◆ Written request ◆
Format the rows, starting with the line that contains "This screenshot has width=428, height=232." and going on through the line that contains "Screen dimensions: 730x500 coord(632,142)", as a two-column CSV with the columns instruction and location. Give one row per request, placing its text and its answer each in a single quoted field with any line breaks replaced by spaces.

◆ Data for this exercise ◆
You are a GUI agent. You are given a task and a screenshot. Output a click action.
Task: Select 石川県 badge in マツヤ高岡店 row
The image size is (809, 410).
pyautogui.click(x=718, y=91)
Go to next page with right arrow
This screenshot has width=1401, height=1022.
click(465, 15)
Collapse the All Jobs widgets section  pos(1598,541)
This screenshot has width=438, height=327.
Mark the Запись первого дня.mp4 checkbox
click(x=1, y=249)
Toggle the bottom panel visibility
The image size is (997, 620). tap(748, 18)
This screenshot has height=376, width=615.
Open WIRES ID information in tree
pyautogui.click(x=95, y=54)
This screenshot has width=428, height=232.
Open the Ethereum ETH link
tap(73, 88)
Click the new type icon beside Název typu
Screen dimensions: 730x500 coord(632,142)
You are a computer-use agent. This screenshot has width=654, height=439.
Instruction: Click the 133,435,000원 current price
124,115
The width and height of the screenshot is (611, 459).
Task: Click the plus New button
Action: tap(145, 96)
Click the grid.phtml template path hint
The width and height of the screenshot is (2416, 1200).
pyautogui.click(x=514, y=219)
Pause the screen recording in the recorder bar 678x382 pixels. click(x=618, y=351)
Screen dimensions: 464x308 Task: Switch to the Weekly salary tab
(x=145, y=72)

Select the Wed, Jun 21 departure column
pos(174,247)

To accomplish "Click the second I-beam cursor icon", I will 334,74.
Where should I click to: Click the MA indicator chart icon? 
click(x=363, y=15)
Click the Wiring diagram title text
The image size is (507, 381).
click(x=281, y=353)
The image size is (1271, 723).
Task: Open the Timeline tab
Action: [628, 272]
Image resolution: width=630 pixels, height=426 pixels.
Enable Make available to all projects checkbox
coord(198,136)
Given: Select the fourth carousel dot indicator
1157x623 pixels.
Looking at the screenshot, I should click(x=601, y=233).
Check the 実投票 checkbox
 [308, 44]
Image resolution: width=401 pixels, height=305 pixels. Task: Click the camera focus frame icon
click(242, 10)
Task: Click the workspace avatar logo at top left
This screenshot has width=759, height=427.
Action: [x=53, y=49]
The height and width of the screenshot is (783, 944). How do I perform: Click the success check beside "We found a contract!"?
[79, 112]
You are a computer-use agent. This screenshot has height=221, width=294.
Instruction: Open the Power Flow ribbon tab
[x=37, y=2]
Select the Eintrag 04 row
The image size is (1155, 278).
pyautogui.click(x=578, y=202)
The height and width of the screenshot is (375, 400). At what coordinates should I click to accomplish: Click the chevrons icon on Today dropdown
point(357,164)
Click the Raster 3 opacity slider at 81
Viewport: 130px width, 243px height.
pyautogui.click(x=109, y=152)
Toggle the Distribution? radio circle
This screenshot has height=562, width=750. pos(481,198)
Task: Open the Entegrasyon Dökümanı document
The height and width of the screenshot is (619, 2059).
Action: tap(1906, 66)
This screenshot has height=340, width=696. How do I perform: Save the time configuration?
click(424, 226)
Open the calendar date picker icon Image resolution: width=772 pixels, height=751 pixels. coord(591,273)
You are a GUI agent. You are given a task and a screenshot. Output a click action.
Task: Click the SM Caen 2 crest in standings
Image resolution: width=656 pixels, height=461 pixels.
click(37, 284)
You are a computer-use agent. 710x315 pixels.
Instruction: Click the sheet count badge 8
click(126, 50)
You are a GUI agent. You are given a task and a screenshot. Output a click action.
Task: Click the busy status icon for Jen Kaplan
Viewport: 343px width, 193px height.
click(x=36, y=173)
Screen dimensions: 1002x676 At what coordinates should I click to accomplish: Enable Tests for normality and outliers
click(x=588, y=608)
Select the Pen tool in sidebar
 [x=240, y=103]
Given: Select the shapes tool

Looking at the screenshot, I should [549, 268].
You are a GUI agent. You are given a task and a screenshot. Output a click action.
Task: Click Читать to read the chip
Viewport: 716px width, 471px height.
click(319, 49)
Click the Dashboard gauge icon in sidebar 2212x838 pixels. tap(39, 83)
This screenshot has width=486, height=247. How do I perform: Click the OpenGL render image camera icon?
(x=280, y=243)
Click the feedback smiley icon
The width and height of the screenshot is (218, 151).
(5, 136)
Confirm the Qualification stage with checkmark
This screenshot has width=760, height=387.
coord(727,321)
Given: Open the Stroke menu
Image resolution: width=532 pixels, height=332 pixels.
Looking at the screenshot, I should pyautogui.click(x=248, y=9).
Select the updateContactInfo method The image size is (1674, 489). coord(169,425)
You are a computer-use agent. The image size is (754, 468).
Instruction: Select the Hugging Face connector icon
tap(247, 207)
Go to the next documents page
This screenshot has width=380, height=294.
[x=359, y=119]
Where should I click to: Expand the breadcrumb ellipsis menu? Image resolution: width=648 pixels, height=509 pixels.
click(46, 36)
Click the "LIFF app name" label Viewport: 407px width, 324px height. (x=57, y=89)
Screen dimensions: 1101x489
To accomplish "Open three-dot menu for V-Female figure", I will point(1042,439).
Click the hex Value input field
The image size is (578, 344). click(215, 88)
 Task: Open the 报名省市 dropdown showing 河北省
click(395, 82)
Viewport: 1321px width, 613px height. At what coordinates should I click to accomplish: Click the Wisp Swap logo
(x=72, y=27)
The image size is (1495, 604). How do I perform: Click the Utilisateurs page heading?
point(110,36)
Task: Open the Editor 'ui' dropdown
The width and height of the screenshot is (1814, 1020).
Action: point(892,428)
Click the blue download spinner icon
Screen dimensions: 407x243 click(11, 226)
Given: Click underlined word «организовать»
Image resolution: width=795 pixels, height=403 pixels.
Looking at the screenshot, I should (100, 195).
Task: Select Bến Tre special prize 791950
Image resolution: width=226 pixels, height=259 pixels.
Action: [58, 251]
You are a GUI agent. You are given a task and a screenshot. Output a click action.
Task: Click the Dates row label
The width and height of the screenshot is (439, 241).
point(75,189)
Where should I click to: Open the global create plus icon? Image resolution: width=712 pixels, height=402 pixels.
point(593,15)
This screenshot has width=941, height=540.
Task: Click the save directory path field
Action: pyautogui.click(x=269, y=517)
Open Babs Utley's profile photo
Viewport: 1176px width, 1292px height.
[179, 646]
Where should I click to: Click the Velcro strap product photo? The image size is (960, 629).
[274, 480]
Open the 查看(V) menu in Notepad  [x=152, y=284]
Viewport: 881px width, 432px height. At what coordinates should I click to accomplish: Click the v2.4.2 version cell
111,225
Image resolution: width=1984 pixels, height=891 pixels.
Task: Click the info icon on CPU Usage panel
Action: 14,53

◆ Exercise output ◆
instruction,location
"This screenshot has width=428, height=232. Open the Ethereum ETH link","tap(73, 88)"
"Click the new type icon beside Název typu","Screen dimensions: 730x500 coord(632,142)"